Lessons we keep learning from the industry’s biggest outages

The last six months have delivered two of the most instructive outages in recent memory. And while these incidents stood out because of who they affected and the magnitude of the disruption, they fit into a long-running pattern. Over the past decade, we’ve seen similarly “impossible” failures on countless SaaS platforms, almost always triggered by a small, “safe” backend or configuration change. Each time, the public postmortem includes some variant of the same line: we didn’t expect this change to be dangerous.

When a “small backend change” takes down the internet

On June 28, Google Cloud experienced a global disruption that rippled across Gmail, BigQuery, Cloud Run, Google Meet, and other core services. The root cause was surprisingly small: a backend policy change in Google’s Service Control system that triggered a null pointer condition. The change was deployed without a feature flag, and Google’s own postmortem made the point clearly:

“The issue with this change was that it did not have appropriate error handling nor was it feature flag protected… if this had been flag protected, it would’ve been caught in staging.”

Part of what makes backend changes so deceptively hazardous is the way control-plane systems amplify them. A tiny policy adjustment or configuration update (something a single engineer might expect to impact one subsystem) can quietly propagate through dozens of services across regions. Humans are extremely bad at intuitively understanding these propagation paths, especially in systems with deep dependency graphs, distributed caches, and asynchronous replication. A change that “shouldn’t matter” can, in practice, become global within minutes.

Fast forward to November 18, ten days before Black Friday. Cloudflare, the traffic cop of the internet, suffered a widespread incident that took large portions of its network and customer traffic offline. A single backend configuration update, routine in every respect, propagated globally and resulted in five and a half hours of downtime. In its writeup, Cloudflare committed to addressing the gap by:

“Enabling more global kill switches for features.”

Why Feature Flags are necessary beyond front-end changes

Two different companies, two different systems, two different triggers.
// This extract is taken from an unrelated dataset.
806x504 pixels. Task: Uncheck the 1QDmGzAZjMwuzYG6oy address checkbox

But underneath it all, the same story: a small, routine backend change shipped without runtime control. A change so unremarkable that no one expected it to be risky. That is the nature of unscheduled outages. They emerge from the changes everyone assumes are safe.
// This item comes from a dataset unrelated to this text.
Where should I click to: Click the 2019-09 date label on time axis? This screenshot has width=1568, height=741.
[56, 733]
And yet, even with years of postmortems telling us the same thing, engineering teams continue to repeat the pattern. Some of this is cultural: once a workflow becomes routine, teams stop treating it with skepticism. Confidence replaces caution. Some of it is structural: organizations optimize for deployment velocity, not for reversibility. And some of it is simply the reality of modern infrastructure. Staging environments can no longer replicate production scale, traffic diversity, or data shape. We rely on them anyway, even though they routinely fail to surface the exact category of risk that later brings down production.
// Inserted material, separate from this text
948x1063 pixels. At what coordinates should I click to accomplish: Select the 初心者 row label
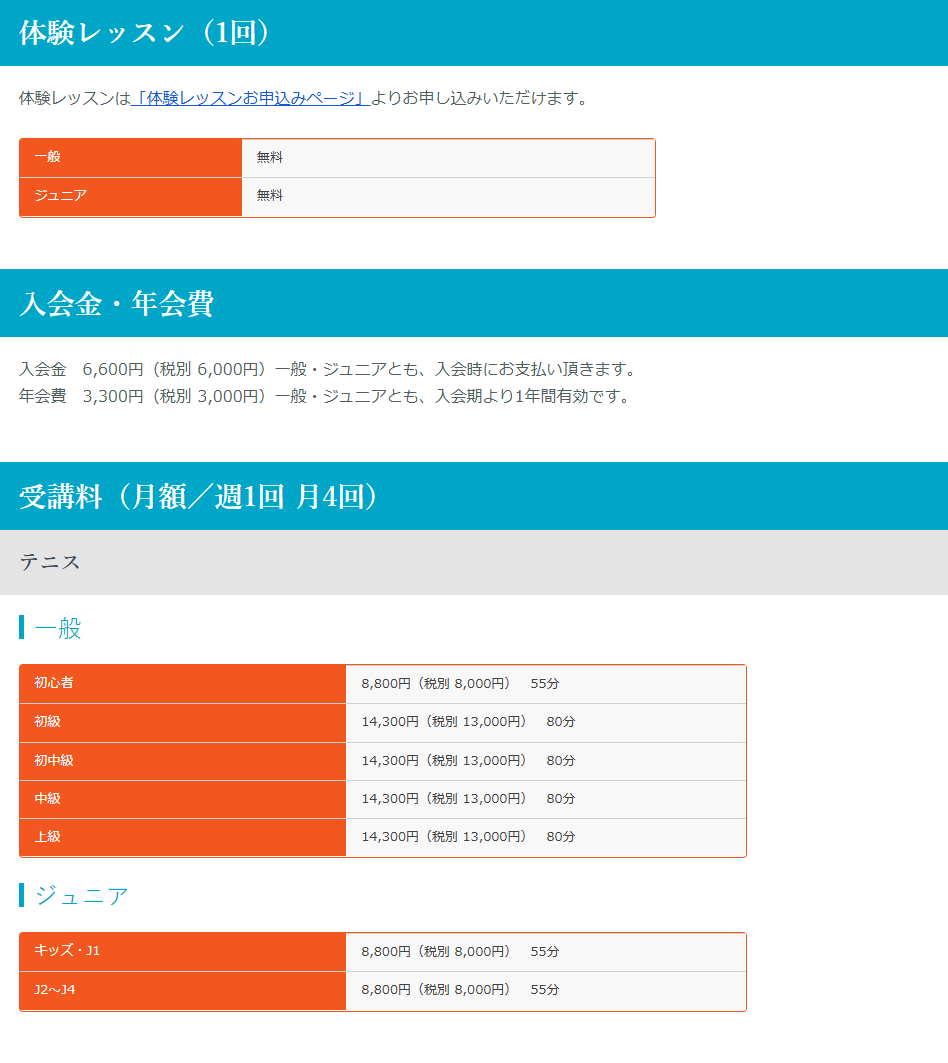tap(54, 683)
This is the part our industry still struggles to internalize. Feature flags are not just UI toggles. They are not cosmetic switches. They are runtime controls for application behavior. UIs, yes, but also backend logic, permission paths, policy enforcement, configuration updates, and every other invisible mechanism where real outages originate. When these controls are missing, even the most mature engineering organizations can be brought to a standstill by a single line of configuration or a simple policy update.

And the places where flags matter most are rarely the obvious ones. Authentication and authorization flows. Schema migrations. Data routing and partitioning logic. ML model activation or model-version selection. Pricing and billing rules. Traffic steering between third-party providers. Migration flags for infrastructure upgrades or control-plane behavior. These are not “features” in the conventional sense, but they are some of the highest-impact surfaces in any large-scale system. Without runtime control, they become binary, high-blast-radius deployment landmines.

When the solution really is as simple as it seems

Some aspects of running large-scale systems are genuinely complex. But these safeguards, like feature flags, are not. Gradual rollouts are straightforward. Kill switches are straightforward. Wrapping backend changes in runtime control is straightforward. These practices are widely recommended in the Google Site Reliability Engineering handbook, the AWS Well Architected Framework, by thought leaders such as Martin Fowler and Thoughtworks, and by DORA where they are a considered near-ubiquitous practice within high-performing organizations. Yet week after week, risky changes continue to land directly in production without them.

The pattern is clear, and we’ve learned it enough times. If Google can be taken down by a missing feature flag, and Cloudflare can be taken down by a missing kill switch, anyone can. The only question that remains is how many more reminders the industry needs before treating runtime controls as mandatory rather than optional.

Operational excellence at scale is about containing risk. Treating every backend change as reversible. Ensuring every high-impact path can be shut off instantly. Designing for progressive, observable rollout rather than binary deployment events. Feature flags aren’t a nice-to-have in this model. They are the model.

Black Friday is almost here. The internet really cannot decide to take another long lunch break.